__Excerpted passage__
______
Previous work (Deutschbauer ) showed that HI genes have a higher likelihood of being essential than other genes. Because PPI degree is known to correlate with gene essentiality (Jeong ; He and Zhang 2006; Zotenko ), we set out to investigate the level by which gene essentiality is a confounding factor between HI and our chosen gene properties. We divided genes into essential and nonessential groups and then examined the associations between gene properties and HI within those groups. For PPI degree, gene sequence conservation, cell-cycle expression variation, and protein abundance, relationships between HI and gene properties were significant among both essential and nonessential genes. This demonstrates that associations between these properties and HI cannot fully be explained by the over-representation of gene essentiality among HI genes. We therefore suggest that HI and gene essentiality are, in part, independent phenomena.

Promoter sequence identity was an exception among the properties tested; although it associated significantly with HI among nonessential genes, the relationship between essential gene HI and this variable was insignificant. This might be attributable to either the overall weak association between HI and promoter sequence identity or a result of gene essentiality fully explaining the relationship between promoter conservation and HI. We opted to leave promoter sequence identity in the model because it improved predictive performance.

Availability of gene property data in other organisms may allow their HI to be predicted. We show that this may be possible in Sz. pombe by demonstrating positive relationships between Sz. pombe HI and both PPI degree and ORF sequence conservation. The sequence conservation associations, although significant, were only weak. This may reflect the fact that the two Schizosaccharomyces clade members used to calculate conservation are more distantly related to Sz. pombe than the Saccharomyces sensu stricto clade members are to S. cerevisiae. This greater evolutionary distance may cause signal loss when calculating sequence conservation statistics for Sz. pombe. Evidence supporting this argument includes the fact that DNA sequence conservation associates less with HI than protein sequence conservation. Additionally, there is no significant relationship between dN/dS and HI in Sz. pombe. The association between PPI degree and HI in Sz. pombe is weaker than the equivalent in S. cerevisiae, possibly because the Sz. pombe interaction dataset is less complete than that of S. cerevisiae. In accordance with the Kim study, we found low HI profile conservation between S. cerevisiae and Sz. pombe orthologs, suggesting that methods that implement prediction of HI based on gene properties could be crucial for identifying HI genes a priori in different species. It is worth noting that Sz. pombe only becomes diploid transiently, just before meiosis, and therefore the biological significance of HI for this organism may be limited to a defined time interval.
______
__Given records__
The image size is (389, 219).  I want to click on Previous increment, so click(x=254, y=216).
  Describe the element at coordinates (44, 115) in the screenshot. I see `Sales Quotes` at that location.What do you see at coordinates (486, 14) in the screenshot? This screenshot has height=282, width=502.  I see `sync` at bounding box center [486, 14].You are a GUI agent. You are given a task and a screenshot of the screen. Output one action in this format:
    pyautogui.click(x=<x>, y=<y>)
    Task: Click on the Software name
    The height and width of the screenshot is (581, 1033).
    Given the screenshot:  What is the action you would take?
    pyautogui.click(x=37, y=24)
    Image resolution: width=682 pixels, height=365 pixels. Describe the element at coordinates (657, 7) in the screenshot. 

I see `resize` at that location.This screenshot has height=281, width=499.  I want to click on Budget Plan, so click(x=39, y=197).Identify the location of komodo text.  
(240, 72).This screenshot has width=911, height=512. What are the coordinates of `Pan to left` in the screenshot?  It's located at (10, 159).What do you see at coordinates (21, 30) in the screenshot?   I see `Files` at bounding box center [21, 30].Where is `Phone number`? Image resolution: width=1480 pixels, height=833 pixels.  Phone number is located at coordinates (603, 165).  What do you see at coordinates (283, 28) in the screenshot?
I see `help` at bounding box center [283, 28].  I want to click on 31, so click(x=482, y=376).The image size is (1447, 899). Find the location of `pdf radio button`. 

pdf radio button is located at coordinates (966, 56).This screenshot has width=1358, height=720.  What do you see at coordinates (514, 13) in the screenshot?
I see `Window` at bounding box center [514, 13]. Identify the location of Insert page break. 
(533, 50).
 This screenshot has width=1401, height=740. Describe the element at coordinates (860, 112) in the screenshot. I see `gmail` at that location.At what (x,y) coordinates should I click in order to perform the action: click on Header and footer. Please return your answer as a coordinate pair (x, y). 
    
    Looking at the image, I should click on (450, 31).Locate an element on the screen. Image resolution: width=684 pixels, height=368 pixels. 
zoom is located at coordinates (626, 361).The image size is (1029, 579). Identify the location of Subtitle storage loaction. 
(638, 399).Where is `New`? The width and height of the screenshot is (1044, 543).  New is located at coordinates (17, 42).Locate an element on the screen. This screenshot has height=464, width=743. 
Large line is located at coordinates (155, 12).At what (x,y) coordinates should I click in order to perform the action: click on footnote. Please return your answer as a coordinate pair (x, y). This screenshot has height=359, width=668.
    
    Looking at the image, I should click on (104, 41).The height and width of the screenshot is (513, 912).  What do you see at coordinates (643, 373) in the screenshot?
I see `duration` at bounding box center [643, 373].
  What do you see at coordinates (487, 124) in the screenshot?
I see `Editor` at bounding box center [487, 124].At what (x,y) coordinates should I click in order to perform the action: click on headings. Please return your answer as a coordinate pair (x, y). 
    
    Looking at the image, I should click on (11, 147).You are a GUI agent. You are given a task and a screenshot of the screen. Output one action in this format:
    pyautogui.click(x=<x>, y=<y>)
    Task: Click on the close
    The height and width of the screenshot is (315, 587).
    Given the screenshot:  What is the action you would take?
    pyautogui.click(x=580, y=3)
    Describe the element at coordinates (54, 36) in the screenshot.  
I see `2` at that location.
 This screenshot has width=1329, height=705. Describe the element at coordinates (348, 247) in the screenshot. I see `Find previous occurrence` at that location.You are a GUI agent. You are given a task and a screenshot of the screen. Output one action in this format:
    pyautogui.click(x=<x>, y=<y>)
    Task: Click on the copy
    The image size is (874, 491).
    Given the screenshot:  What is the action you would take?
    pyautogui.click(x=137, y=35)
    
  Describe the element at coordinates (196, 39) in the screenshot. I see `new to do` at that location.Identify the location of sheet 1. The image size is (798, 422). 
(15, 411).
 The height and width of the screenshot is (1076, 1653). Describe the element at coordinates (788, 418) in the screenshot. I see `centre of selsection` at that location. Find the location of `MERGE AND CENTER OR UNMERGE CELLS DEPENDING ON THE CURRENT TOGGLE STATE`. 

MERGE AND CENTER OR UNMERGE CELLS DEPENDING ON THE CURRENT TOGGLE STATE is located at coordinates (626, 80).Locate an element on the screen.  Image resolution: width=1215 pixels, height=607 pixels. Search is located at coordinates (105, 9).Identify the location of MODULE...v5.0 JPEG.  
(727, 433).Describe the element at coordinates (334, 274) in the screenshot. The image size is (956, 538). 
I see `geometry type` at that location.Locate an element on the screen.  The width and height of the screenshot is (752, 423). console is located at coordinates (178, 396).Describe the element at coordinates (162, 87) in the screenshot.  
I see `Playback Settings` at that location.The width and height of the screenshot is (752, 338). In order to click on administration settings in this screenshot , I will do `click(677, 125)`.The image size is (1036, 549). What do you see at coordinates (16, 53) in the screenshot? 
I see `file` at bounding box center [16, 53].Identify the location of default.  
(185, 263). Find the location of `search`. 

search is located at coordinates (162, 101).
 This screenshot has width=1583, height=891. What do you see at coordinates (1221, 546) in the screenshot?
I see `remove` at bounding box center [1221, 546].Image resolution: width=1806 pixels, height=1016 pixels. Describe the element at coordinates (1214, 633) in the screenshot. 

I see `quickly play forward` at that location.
______
__Problem details__
In the passage on HI and gene properties, which gene properties had relationships with HI that were significant among both essential and nonessential genes? List them all. The items are separate material and have no connection to the passage.

__Response to this task__
- PPI degree
- gene sequence conservation
- cell-cycle expression variation
- protein abundance